Apollo nears $1bn for European debt fund

Leon Black’s firm is close to the halfway mark as it seeks to raise $2 billion to invest in non-performing loans across Europe.

Buyout and distressed debt investor Apollo Global Management has raised almost $980 million for the Apollo European Principal Finance Fund (EPF), according to a recent filing with the Securities and Exchange Commission.
The fund, which is targeting $2 billion, invests in European non-performing loans and as of 30 June this year had made ten investments in non-performing loan portfolios throughout Europe.

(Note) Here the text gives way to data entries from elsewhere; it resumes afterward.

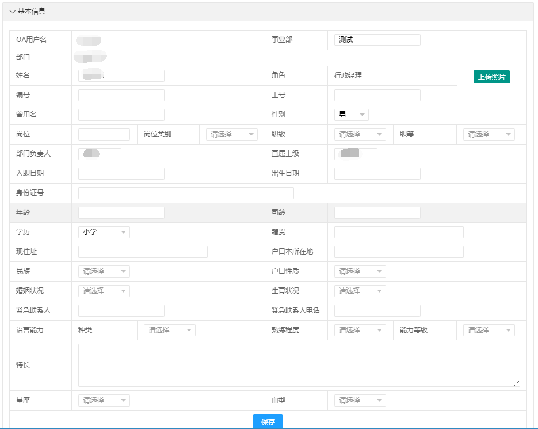Open the 婚姻状况 marital status dropdown
538x429 pixels.
coord(104,291)
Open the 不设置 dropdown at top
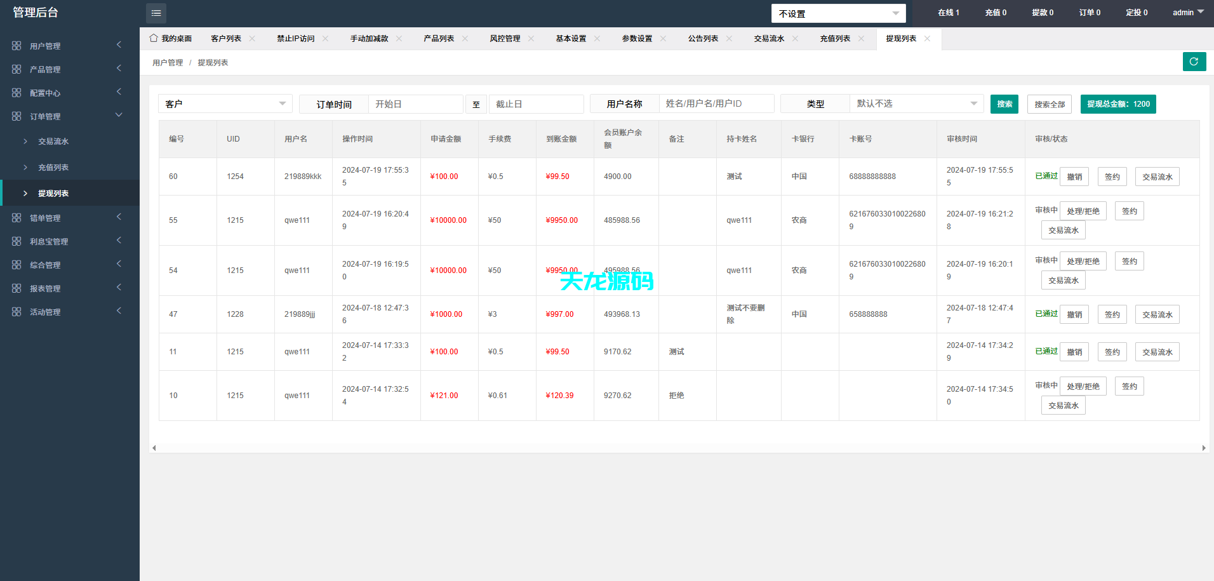 pyautogui.click(x=838, y=13)
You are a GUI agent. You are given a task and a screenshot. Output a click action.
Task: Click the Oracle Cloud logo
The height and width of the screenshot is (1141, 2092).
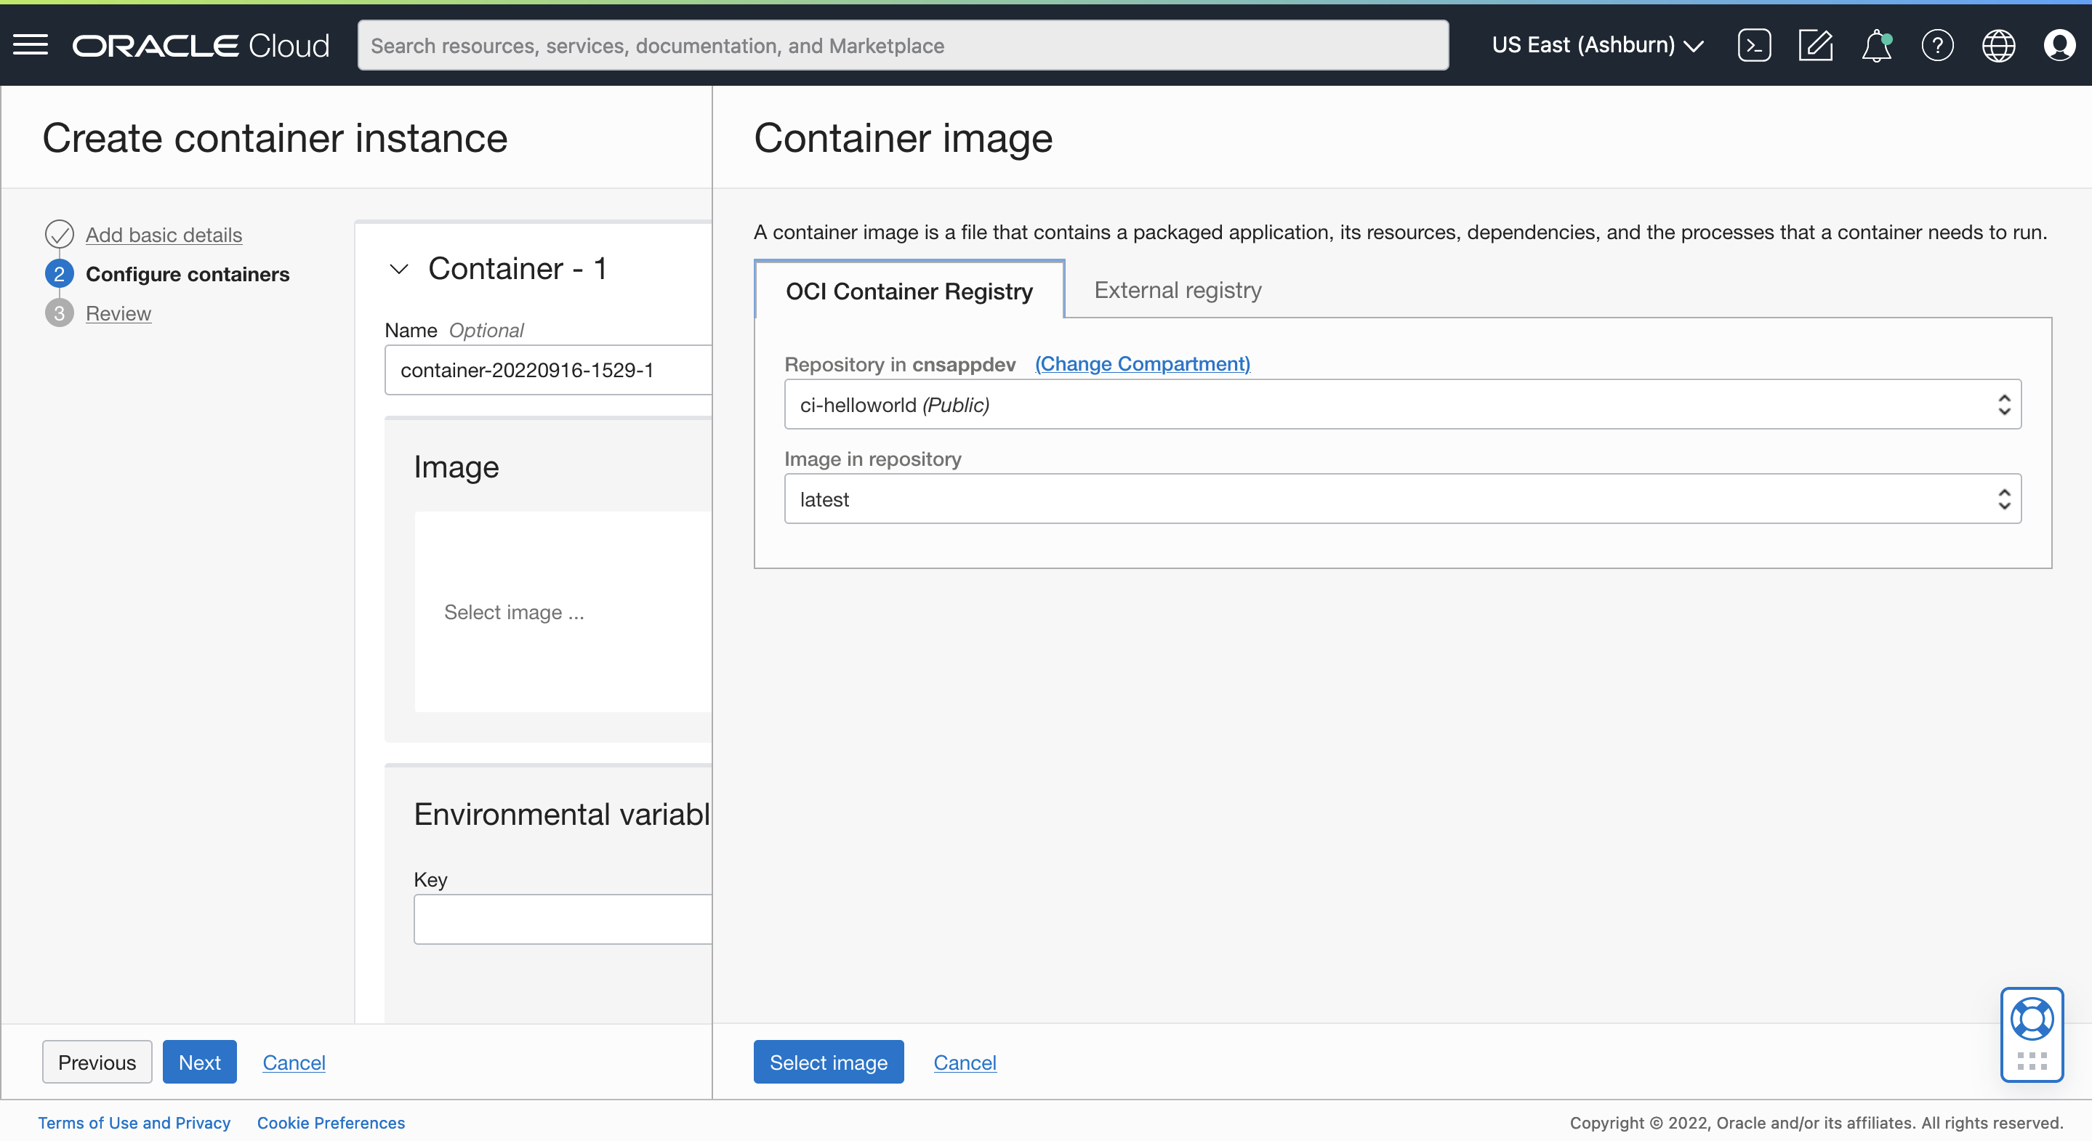(x=200, y=45)
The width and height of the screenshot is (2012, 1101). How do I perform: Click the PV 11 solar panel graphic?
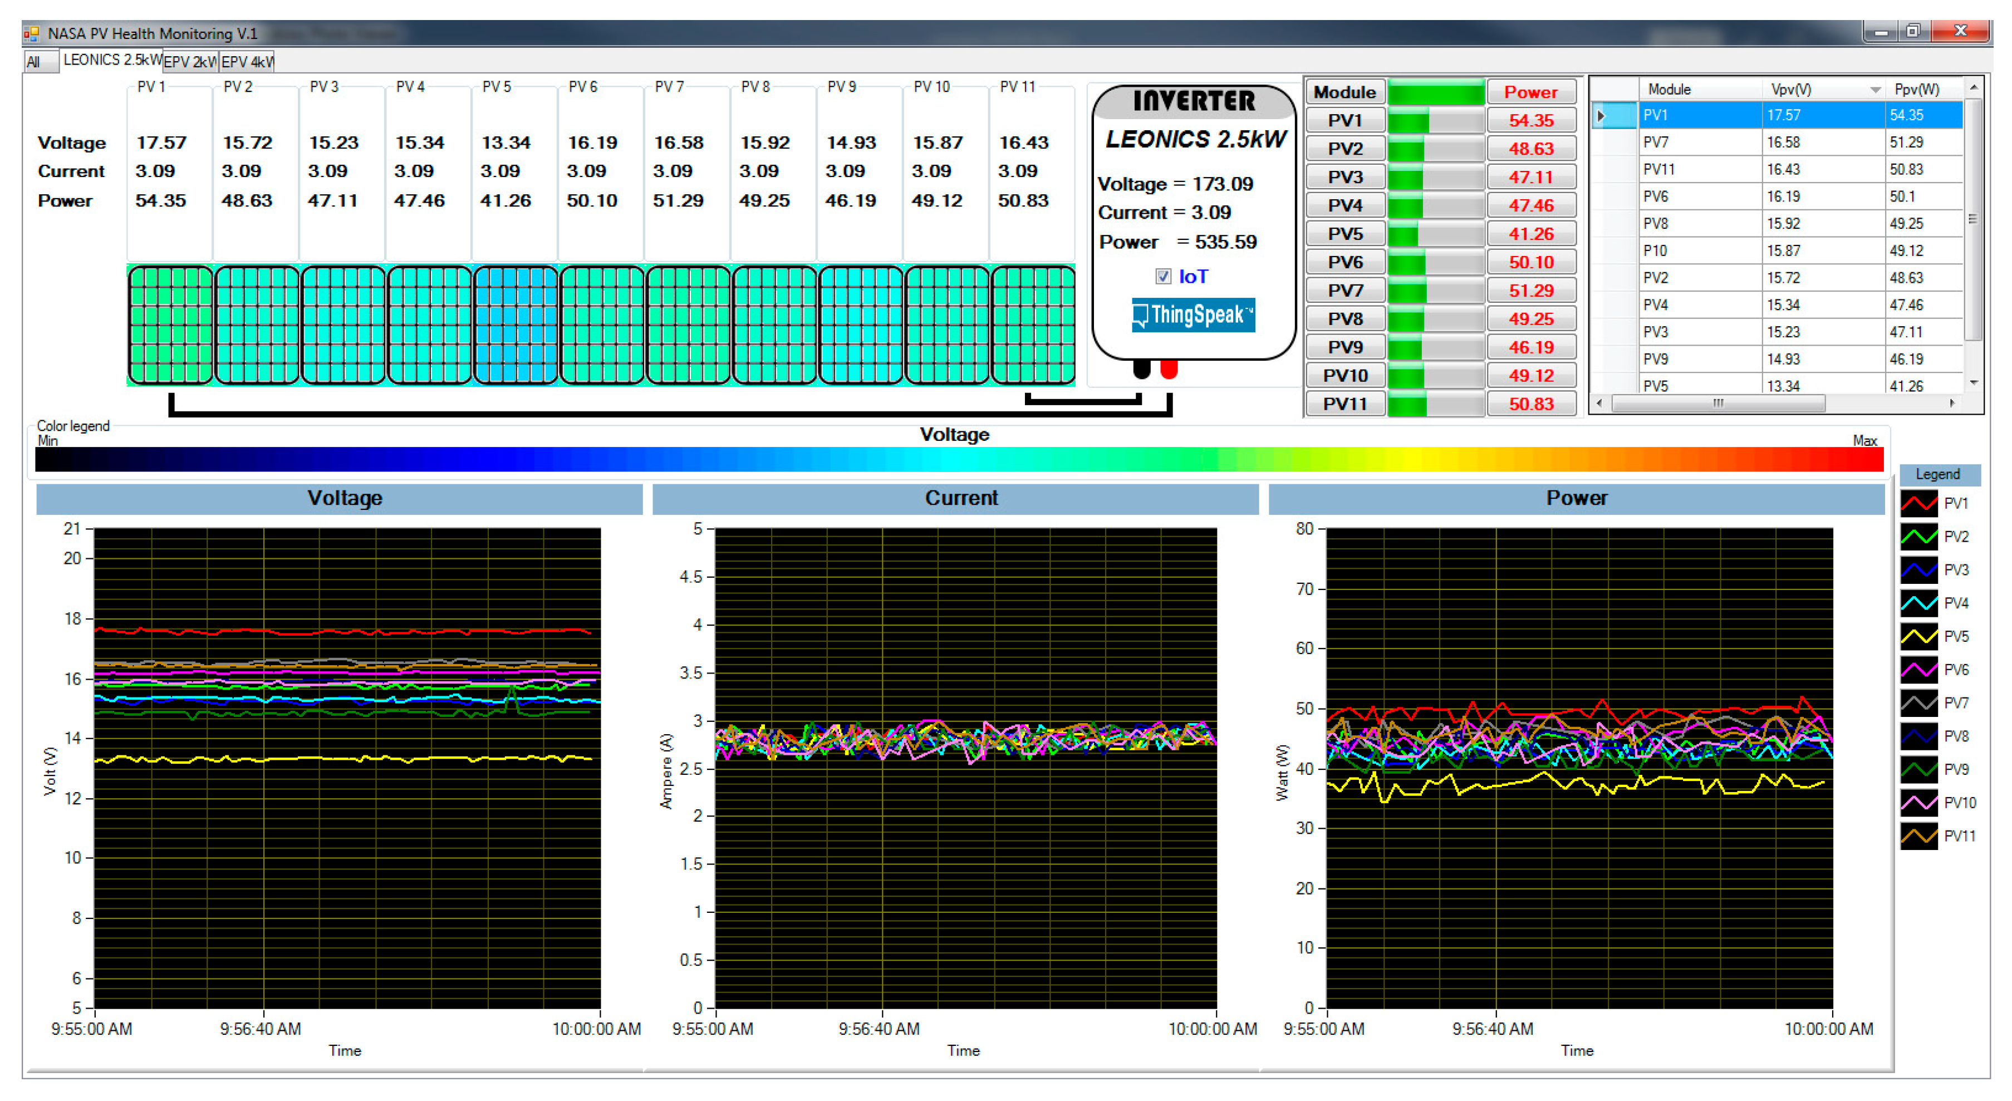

Apollo Alternative Assets (AAA), Apollo’s Euronext-listed affiliate, has committed $315 million to the fund, a figure which could rise to $420 million depending on the amount of third party capital the fund attracts. According to AAA’s report as of June 2009, the value of EPF had depreciated by around 4 percent since it began investing.
Limited partners to commit to the fund include California Public Employees Retirement System, San Francisco Employees’ Retirement System and Teachers’ Retirement System of Louisiana.
Ranked by PEI Media as the fifth largest private equity firm in the world having raised more than $35 billion in capital over the last five years, Apollo has been pursuing credit-focused investment strategies since 1990. Its funds include Apollo Strategic Value Fund, Apollo Investment Europe, Apollo Asia Opportunity Fund, and Apollo European Principal Finance Fund.